### ACTIVITY
Can you transcribe every record below exactly as it appears?
============================================================
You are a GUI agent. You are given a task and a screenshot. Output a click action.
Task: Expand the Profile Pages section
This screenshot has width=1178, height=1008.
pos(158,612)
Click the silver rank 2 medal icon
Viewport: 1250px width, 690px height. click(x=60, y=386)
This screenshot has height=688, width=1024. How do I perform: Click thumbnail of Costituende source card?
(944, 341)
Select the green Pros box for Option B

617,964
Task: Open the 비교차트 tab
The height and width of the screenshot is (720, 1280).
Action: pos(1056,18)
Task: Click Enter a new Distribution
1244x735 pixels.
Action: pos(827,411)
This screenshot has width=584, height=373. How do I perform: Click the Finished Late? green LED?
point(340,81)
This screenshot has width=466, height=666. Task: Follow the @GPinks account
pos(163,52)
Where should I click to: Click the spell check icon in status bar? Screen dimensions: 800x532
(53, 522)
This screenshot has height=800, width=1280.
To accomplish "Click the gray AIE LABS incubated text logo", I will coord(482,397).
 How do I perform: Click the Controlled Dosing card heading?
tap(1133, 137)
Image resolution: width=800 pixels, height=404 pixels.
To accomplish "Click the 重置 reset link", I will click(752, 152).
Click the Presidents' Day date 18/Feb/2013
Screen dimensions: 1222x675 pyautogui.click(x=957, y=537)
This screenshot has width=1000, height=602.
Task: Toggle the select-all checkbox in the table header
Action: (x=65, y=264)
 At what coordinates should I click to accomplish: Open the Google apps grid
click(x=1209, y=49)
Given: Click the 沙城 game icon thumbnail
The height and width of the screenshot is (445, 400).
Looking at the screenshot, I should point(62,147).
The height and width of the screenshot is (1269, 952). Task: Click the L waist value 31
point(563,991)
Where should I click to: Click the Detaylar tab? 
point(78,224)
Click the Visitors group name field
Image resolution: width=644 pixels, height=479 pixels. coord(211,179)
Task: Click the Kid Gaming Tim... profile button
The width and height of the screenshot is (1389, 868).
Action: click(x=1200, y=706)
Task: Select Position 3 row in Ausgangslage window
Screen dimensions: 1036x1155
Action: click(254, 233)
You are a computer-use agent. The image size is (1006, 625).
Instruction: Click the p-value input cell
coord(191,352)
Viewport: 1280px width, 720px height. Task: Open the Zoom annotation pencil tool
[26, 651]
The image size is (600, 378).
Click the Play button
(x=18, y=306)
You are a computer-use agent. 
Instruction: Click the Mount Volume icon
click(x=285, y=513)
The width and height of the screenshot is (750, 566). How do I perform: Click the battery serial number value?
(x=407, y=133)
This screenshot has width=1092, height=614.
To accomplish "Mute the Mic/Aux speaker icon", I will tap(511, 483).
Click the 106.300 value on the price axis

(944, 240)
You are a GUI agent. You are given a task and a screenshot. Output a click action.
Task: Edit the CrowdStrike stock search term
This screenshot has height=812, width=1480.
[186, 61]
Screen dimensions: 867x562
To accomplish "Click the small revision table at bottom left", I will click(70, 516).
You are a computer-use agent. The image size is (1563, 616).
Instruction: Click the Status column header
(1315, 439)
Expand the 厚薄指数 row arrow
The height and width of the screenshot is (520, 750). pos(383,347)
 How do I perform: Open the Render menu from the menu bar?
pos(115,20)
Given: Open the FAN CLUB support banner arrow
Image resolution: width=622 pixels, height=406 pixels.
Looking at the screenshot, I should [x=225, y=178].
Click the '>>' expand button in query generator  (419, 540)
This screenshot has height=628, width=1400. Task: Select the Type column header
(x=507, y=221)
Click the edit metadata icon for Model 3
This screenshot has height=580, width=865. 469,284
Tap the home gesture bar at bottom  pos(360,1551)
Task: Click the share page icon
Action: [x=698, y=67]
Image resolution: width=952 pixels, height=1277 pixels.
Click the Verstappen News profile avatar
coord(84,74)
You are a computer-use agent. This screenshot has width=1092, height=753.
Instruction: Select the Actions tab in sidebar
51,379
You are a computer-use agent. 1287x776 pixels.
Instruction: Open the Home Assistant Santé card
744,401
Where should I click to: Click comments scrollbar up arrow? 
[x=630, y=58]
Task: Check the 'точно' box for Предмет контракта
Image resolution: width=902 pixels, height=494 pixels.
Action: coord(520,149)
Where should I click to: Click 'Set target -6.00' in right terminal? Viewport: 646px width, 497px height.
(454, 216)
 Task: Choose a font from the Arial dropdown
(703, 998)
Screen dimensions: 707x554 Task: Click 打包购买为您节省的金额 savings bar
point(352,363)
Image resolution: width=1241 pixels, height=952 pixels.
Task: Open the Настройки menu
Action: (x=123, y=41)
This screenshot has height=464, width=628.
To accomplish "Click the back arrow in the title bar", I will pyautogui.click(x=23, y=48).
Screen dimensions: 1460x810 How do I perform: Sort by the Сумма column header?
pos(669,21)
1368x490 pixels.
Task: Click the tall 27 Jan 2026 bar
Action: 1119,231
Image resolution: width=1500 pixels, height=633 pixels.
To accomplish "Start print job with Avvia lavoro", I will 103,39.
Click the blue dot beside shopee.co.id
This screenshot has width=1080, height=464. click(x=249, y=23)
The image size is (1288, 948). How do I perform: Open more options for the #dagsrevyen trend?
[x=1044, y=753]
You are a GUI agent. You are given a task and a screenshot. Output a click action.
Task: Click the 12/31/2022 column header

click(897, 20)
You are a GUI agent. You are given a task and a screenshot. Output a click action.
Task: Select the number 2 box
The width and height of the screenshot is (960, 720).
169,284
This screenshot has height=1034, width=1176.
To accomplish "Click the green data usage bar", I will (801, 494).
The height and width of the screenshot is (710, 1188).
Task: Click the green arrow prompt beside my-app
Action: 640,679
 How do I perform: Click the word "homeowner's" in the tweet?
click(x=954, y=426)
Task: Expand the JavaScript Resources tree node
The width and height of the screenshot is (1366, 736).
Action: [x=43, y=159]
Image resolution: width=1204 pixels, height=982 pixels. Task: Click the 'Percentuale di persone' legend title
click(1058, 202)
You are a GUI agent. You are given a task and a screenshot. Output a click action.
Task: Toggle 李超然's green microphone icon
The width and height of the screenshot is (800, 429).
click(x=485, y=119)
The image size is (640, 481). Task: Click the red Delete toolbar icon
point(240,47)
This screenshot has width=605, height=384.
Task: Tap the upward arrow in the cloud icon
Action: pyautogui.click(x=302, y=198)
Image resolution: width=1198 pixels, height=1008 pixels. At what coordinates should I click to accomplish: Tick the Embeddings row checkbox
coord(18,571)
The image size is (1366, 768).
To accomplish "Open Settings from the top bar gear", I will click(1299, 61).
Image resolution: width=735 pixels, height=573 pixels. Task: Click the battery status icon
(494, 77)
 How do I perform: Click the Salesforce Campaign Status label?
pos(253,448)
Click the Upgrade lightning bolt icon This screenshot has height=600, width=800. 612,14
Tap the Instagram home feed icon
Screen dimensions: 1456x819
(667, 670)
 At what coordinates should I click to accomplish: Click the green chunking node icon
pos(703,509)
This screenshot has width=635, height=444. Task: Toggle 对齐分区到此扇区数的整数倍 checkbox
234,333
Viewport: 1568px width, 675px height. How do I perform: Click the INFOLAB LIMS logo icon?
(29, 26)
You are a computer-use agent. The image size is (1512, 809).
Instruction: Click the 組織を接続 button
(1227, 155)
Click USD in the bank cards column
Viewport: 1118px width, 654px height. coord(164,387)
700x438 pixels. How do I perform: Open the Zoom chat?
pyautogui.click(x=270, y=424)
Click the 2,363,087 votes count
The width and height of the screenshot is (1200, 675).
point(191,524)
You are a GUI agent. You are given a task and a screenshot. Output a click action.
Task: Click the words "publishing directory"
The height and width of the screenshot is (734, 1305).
============================================================
### ANSWER BOX
You are a GUI agent. You are given a task and a screenshot. Output a click action.
Task: Expand the Profile Pages section
This screenshot has width=1178, height=1008.
pos(158,612)
Click the silver rank 2 medal icon
Viewport: 1250px width, 690px height. click(x=60, y=386)
This screenshot has height=688, width=1024. How do I perform: Click thumbnail of Costituende source card?
(944, 341)
Select the green Pros box for Option B

617,964
Task: Open the 비교차트 tab
The height and width of the screenshot is (720, 1280).
Action: pos(1056,18)
Task: Click Enter a new Distribution
1244x735 pixels.
Action: pos(827,411)
This screenshot has width=584, height=373. How do I perform: Click the Finished Late? green LED?
point(340,81)
This screenshot has width=466, height=666. Task: Follow the @GPinks account
pos(163,52)
Where should I click to: Click the spell check icon in status bar? Screen dimensions: 800x532
(53, 522)
This screenshot has height=800, width=1280.
To accomplish "Click the gray AIE LABS incubated text logo", I will coord(482,397).
 How do I perform: Click the Controlled Dosing card heading?
tap(1133, 137)
Image resolution: width=800 pixels, height=404 pixels.
To accomplish "Click the 重置 reset link", I will click(752, 152).
Click the Presidents' Day date 18/Feb/2013
Screen dimensions: 1222x675 pyautogui.click(x=957, y=537)
This screenshot has width=1000, height=602.
Task: Toggle the select-all checkbox in the table header
Action: (x=65, y=264)
 At what coordinates should I click to accomplish: Open the Google apps grid
click(x=1209, y=49)
Given: Click the 沙城 game icon thumbnail
The height and width of the screenshot is (445, 400).
Looking at the screenshot, I should point(62,147).
The height and width of the screenshot is (1269, 952). Task: Click the L waist value 31
point(563,991)
Where should I click to: Click the Detaylar tab? 
point(78,224)
Click the Visitors group name field
Image resolution: width=644 pixels, height=479 pixels. coord(211,179)
Task: Click the Kid Gaming Tim... profile button
The width and height of the screenshot is (1389, 868).
Action: click(x=1200, y=706)
Task: Select Position 3 row in Ausgangslage window
Screen dimensions: 1036x1155
Action: click(254, 233)
You are a computer-use agent. The image size is (1006, 625).
Instruction: Click the p-value input cell
coord(191,352)
Viewport: 1280px width, 720px height. Task: Open the Zoom annotation pencil tool
[26, 651]
The image size is (600, 378).
Click the Play button
(x=18, y=306)
You are a computer-use agent. 
Instruction: Click the Mount Volume icon
click(x=285, y=513)
The width and height of the screenshot is (750, 566). How do I perform: Click the battery serial number value?
(x=407, y=133)
This screenshot has width=1092, height=614.
To accomplish "Mute the Mic/Aux speaker icon", I will tap(511, 483).
Click the 106.300 value on the price axis

(944, 240)
You are a GUI agent. You are given a task and a screenshot. Output a click action.
Task: Edit the CrowdStrike stock search term
This screenshot has height=812, width=1480.
[186, 61]
Screen dimensions: 867x562
To accomplish "Click the small revision table at bottom left", I will click(70, 516).
You are a computer-use agent. The image size is (1563, 616).
Instruction: Click the Status column header
(1315, 439)
Expand the 厚薄指数 row arrow
The height and width of the screenshot is (520, 750). pos(383,347)
 How do I perform: Open the Render menu from the menu bar?
pos(115,20)
Given: Open the FAN CLUB support banner arrow
Image resolution: width=622 pixels, height=406 pixels.
Looking at the screenshot, I should [x=225, y=178].
Click the '>>' expand button in query generator  (419, 540)
This screenshot has height=628, width=1400. Task: Select the Type column header
(x=507, y=221)
Click the edit metadata icon for Model 3
This screenshot has height=580, width=865. 469,284
Tap the home gesture bar at bottom  pos(360,1551)
Task: Click the share page icon
Action: [x=698, y=67]
Image resolution: width=952 pixels, height=1277 pixels.
Click the Verstappen News profile avatar
coord(84,74)
You are a computer-use agent. This screenshot has width=1092, height=753.
Instruction: Select the Actions tab in sidebar
51,379
You are a computer-use agent. 1287x776 pixels.
Instruction: Open the Home Assistant Santé card
744,401
Where should I click to: Click comments scrollbar up arrow? 
[x=630, y=58]
Task: Check the 'точно' box for Предмет контракта
Image resolution: width=902 pixels, height=494 pixels.
Action: coord(520,149)
Where should I click to: Click 'Set target -6.00' in right terminal? Viewport: 646px width, 497px height.
(454, 216)
 Task: Choose a font from the Arial dropdown
(703, 998)
Screen dimensions: 707x554 Task: Click 打包购买为您节省的金额 savings bar
point(352,363)
Image resolution: width=1241 pixels, height=952 pixels.
Task: Open the Настройки menu
Action: (x=123, y=41)
This screenshot has height=464, width=628.
To accomplish "Click the back arrow in the title bar", I will pyautogui.click(x=23, y=48).
Screen dimensions: 1460x810 How do I perform: Sort by the Сумма column header?
pos(669,21)
1368x490 pixels.
Task: Click the tall 27 Jan 2026 bar
Action: 1119,231
Image resolution: width=1500 pixels, height=633 pixels.
To accomplish "Start print job with Avvia lavoro", I will 103,39.
Click the blue dot beside shopee.co.id
This screenshot has width=1080, height=464. click(x=249, y=23)
The image size is (1288, 948). How do I perform: Open more options for the #dagsrevyen trend?
[x=1044, y=753]
You are a GUI agent. You are given a task and a screenshot. Output a click action.
Task: Click the 12/31/2022 column header

click(897, 20)
You are a GUI agent. You are given a task and a screenshot. Output a click action.
Task: Select the number 2 box
The width and height of the screenshot is (960, 720).
169,284
This screenshot has height=1034, width=1176.
To accomplish "Click the green data usage bar", I will (801, 494).
The height and width of the screenshot is (710, 1188).
Task: Click the green arrow prompt beside my-app
Action: 640,679
 How do I perform: Click the word "homeowner's" in the tweet?
click(x=954, y=426)
Task: Expand the JavaScript Resources tree node
The width and height of the screenshot is (1366, 736).
Action: [x=43, y=159]
Image resolution: width=1204 pixels, height=982 pixels. Task: Click the 'Percentuale di persone' legend title
click(1058, 202)
You are a GUI agent. You are given a task and a screenshot. Output a click action.
Task: Toggle 李超然's green microphone icon
The width and height of the screenshot is (800, 429).
click(x=485, y=119)
The image size is (640, 481). Task: Click the red Delete toolbar icon
point(240,47)
This screenshot has width=605, height=384.
Task: Tap the upward arrow in the cloud icon
Action: pyautogui.click(x=302, y=198)
Image resolution: width=1198 pixels, height=1008 pixels. At what coordinates should I click to accomplish: Tick the Embeddings row checkbox
coord(18,571)
The image size is (1366, 768).
To accomplish "Open Settings from the top bar gear", I will click(1299, 61).
Image resolution: width=735 pixels, height=573 pixels. Task: Click the battery status icon
(494, 77)
 How do I perform: Click the Salesforce Campaign Status label?
pos(253,448)
Click the Upgrade lightning bolt icon This screenshot has height=600, width=800. 612,14
Tap the Instagram home feed icon
Screen dimensions: 1456x819
(667, 670)
 At what coordinates should I click to accomplish: Click the green chunking node icon
pos(703,509)
This screenshot has width=635, height=444. Task: Toggle 对齐分区到此扇区数的整数倍 checkbox
234,333
Viewport: 1568px width, 675px height. How do I perform: Click the INFOLAB LIMS logo icon?
(29, 26)
You are a computer-use agent. The image size is (1512, 809).
Instruction: Click the 組織を接続 button
(1227, 155)
Click USD in the bank cards column
Viewport: 1118px width, 654px height. coord(164,387)
700x438 pixels. How do I perform: Open the Zoom chat?
pyautogui.click(x=270, y=424)
Click the 2,363,087 votes count
The width and height of the screenshot is (1200, 675).
point(191,524)
You are a GUI agent. You are given a task and a screenshot. Output a click action.
Task: Click the words "publishing directory"
The height and width of the screenshot is (734, 1305).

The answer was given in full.